LANGKAWI, Malaysia — Rohingya and Bangladeshis abandoned at sea following a crackdown on human traffickers had nowhere to go Thursday after Malaysia turned away two wooden boats crammed with hundreds of hungry people. Thailand, too, made it clear the migrants were not wanted.

“What do you expect us to do?” asked Malaysian Deputy Home Minister Wan Junaidi Jafaar. “We have been very nice to the people who broke into our border. We have treated them humanely, but they cannot be flooding our shores like this.”

“We have to send the right message,” he said, “that they are not welcome here.”

Thai Prime Minister Gen.

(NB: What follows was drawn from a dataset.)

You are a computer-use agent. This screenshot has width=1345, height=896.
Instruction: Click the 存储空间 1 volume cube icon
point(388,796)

Prayuth Chan-ocha, meanwhile, said his country couldn’t afford to host the refugees.

“If we take them all in, then anyone who wants to come will come freely,” he said. “Where will the budget come from?”

He had no suggestions as to where they should go, saying: “No one wants them.”

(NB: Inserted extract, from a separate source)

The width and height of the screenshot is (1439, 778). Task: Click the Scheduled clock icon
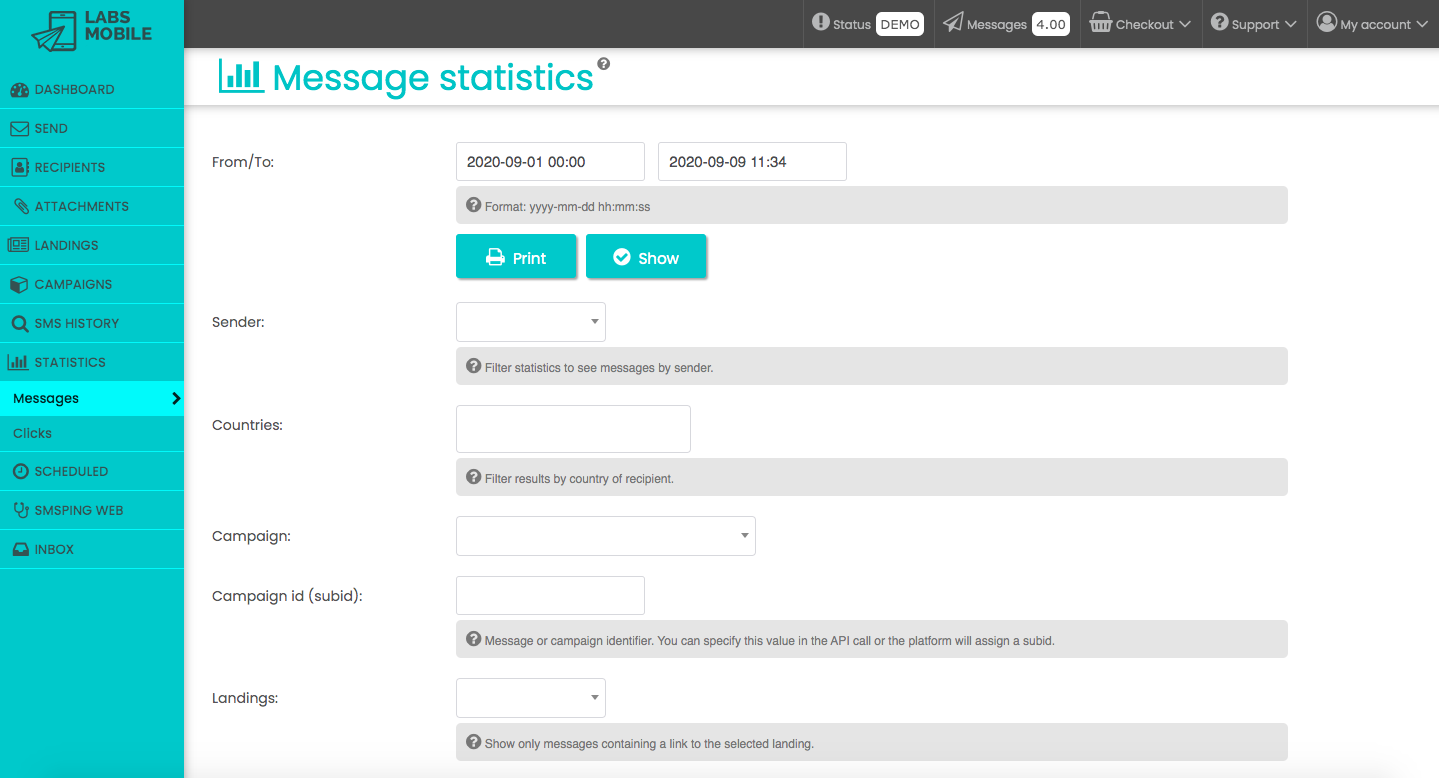pyautogui.click(x=20, y=472)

Southeast Asia for years tried to quietly ignore the plight of Myanmar’s 1.3 million Rohingya but finds itself caught in a spiraling humanitarian crisis that in many ways it helped create. In the last three years, more than 120,000 members of the Muslim minority, who are intensely persecuted in Buddhist-majority Myanmar, have boarded ships to flee to other countries, paying huge sums to human traffickers.

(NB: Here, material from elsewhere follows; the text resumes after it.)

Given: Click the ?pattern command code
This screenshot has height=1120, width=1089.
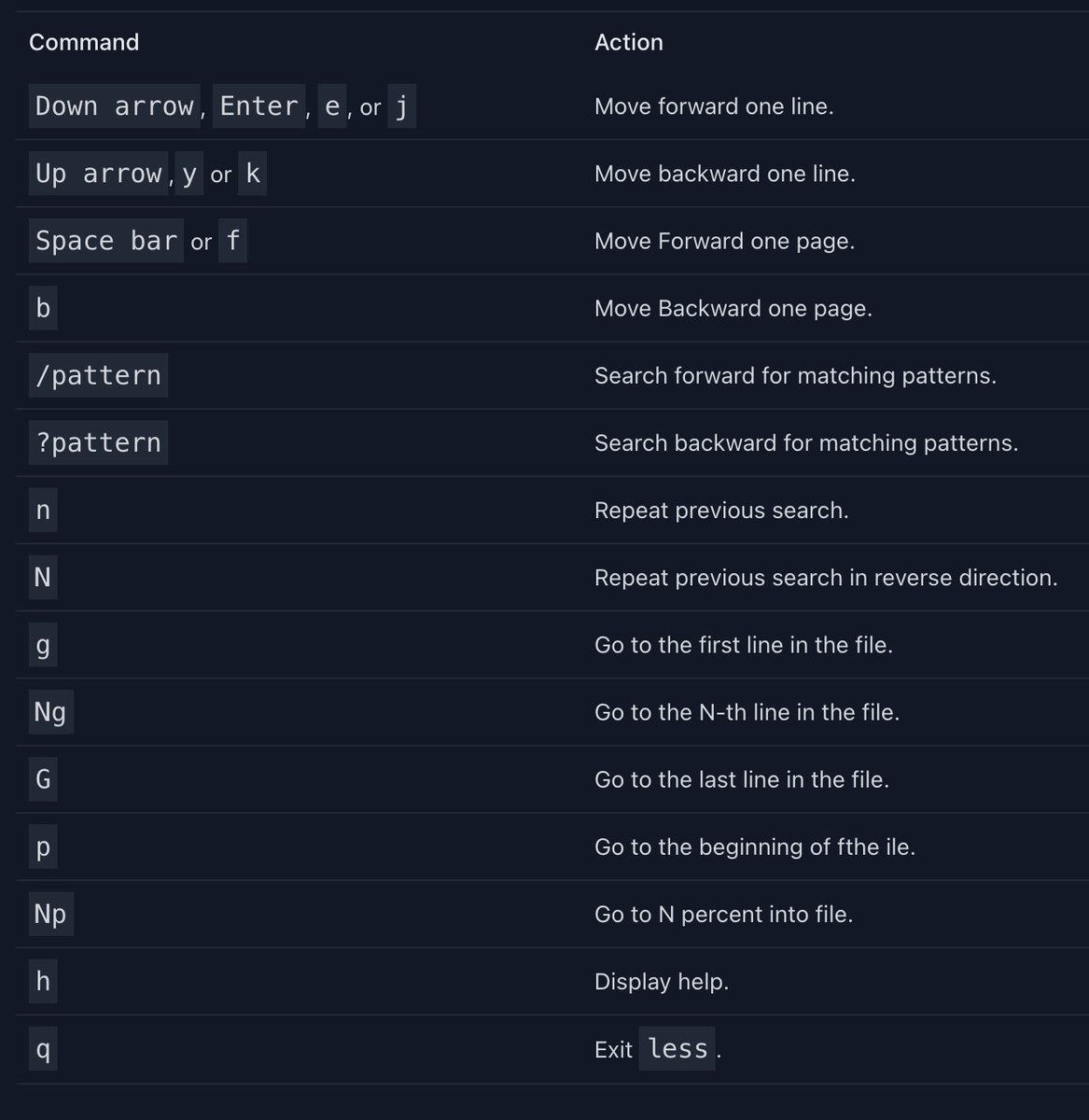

But faced with a regional crackdown, some captains and smugglers have abandoned the ships, leaving an estimated 6,000 refugees to fend for themselves, according to reliable aid workers and human rights groups.

Around 1,600 have washed to shore in recent days – a thousand on Langkawi, a resort island in northern Malaysia, and another 600 arriving surreptitiously in Indonesia.

But nearly just as many have been sent away. And now food and water supplies are running low.